“Massively entertaining movies”: Arlin Golden on Frederick Wiseman

Model
March 31st 2025

If Frederick Wiseman doesn’t come quickly to mind when you’re contemplating the living legends of American filmmaking, you need to recalibrate your understanding of the 95-year-old documentarian behind Titicut Follies (1967), High School (1968) and dozens of other features, including his most recent one, Menus-Plaisirs, les Troisgros (2023).

There’s no better way to do that than to watch and rewatch his movies. For the past four years, there has been an enjoyable incentive to do just that while following along with one of the best and most serious cinephile podcasts out there. Wiseman Podcast brings guest scholars, critics and filmmakers (including, on two episodes so far, Wiseman himself) to discuss his multifaceted films.
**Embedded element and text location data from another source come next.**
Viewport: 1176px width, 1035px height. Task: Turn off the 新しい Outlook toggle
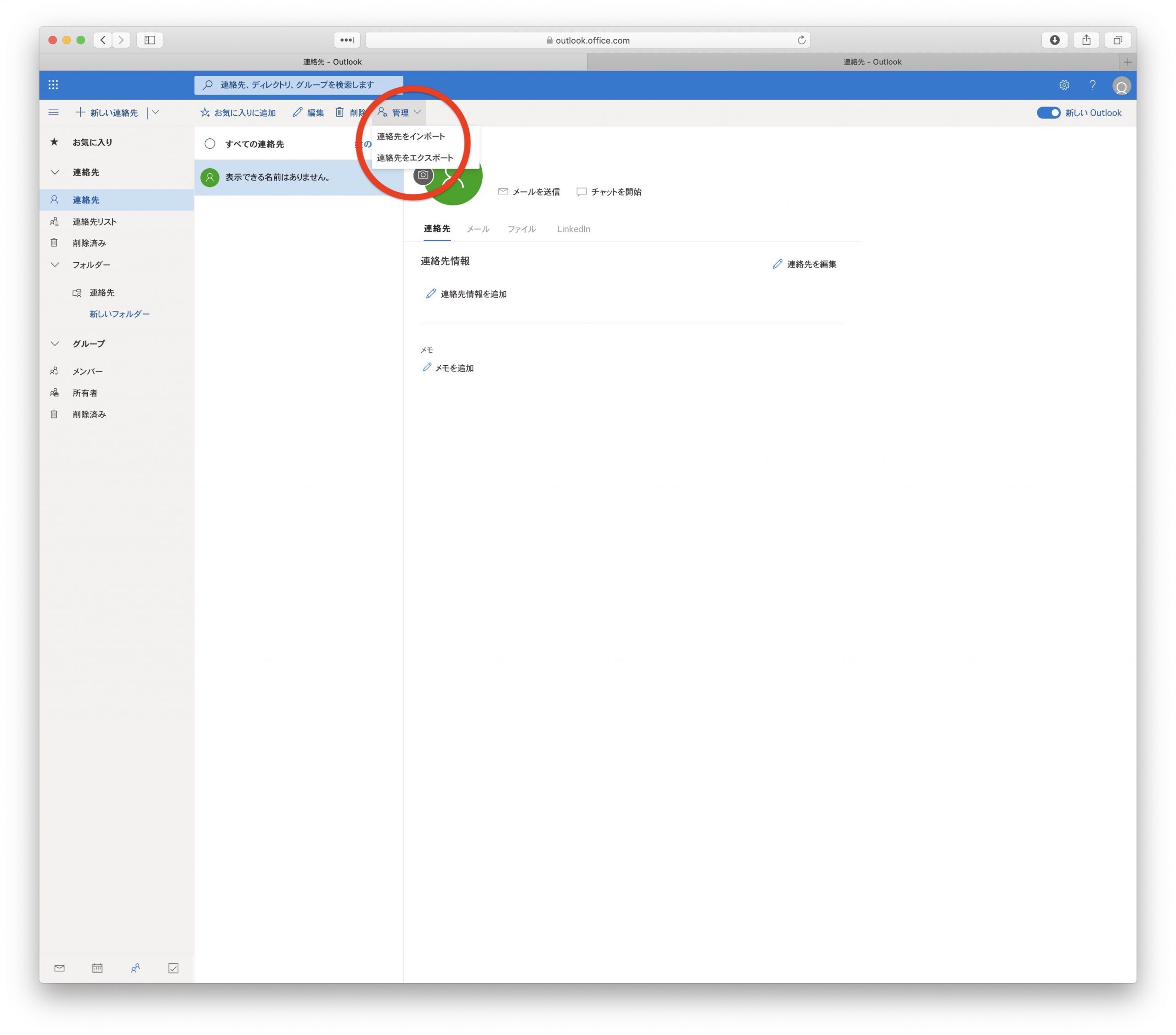tap(1048, 113)
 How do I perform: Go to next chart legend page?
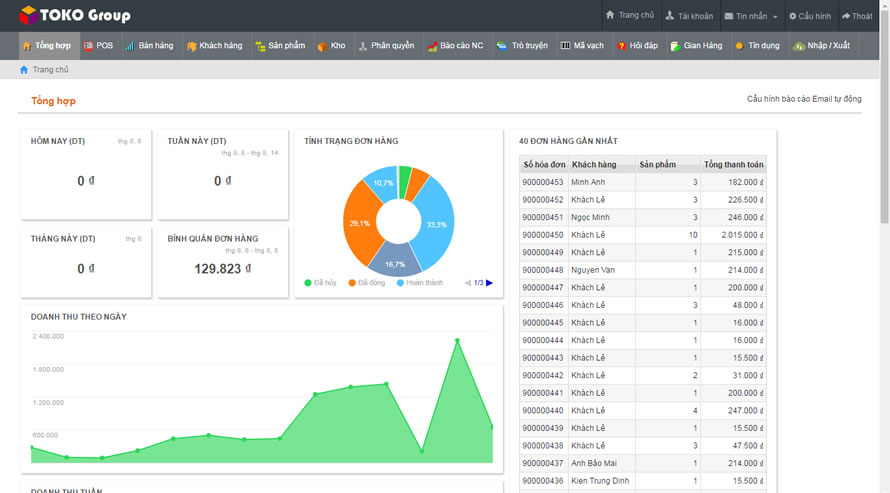coord(489,283)
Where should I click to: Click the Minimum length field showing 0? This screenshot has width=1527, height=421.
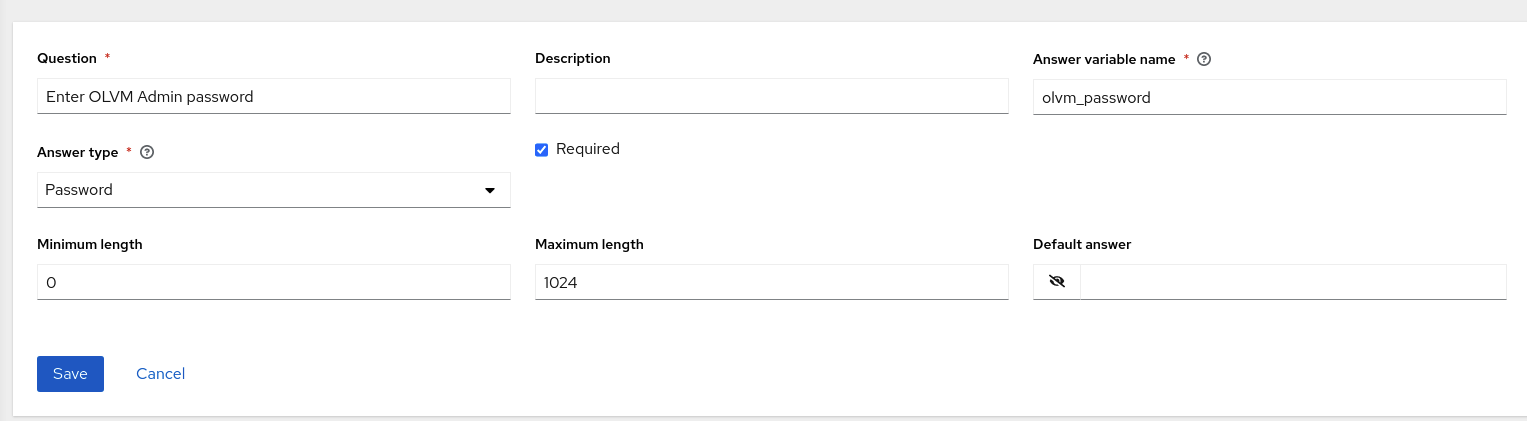(x=274, y=282)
If that sounds like too much of a commitment, one of the co-hosts, Arlin Golden, lives in San Francisco and has spearheaded a manageable seven-title retrospective devoted to Wiseman at the Roxie this Spring.

Cherry-picking choice titles from 32 of the Wiseman films shot on 16mm—newly available in 4K restorations that were recently shown in near-complete retrospectives in New York, Chicago and Los Angeles—Golden has built on his experience programming (mostly) short films at Oakland’s annual Drunken Film Festival to present a carefully-curated introduction for the Wiseman newcomer. But the series should also lure the filmmaker’s longtime Bay Area fans to check out some of their favorites in visually sparkling new editions.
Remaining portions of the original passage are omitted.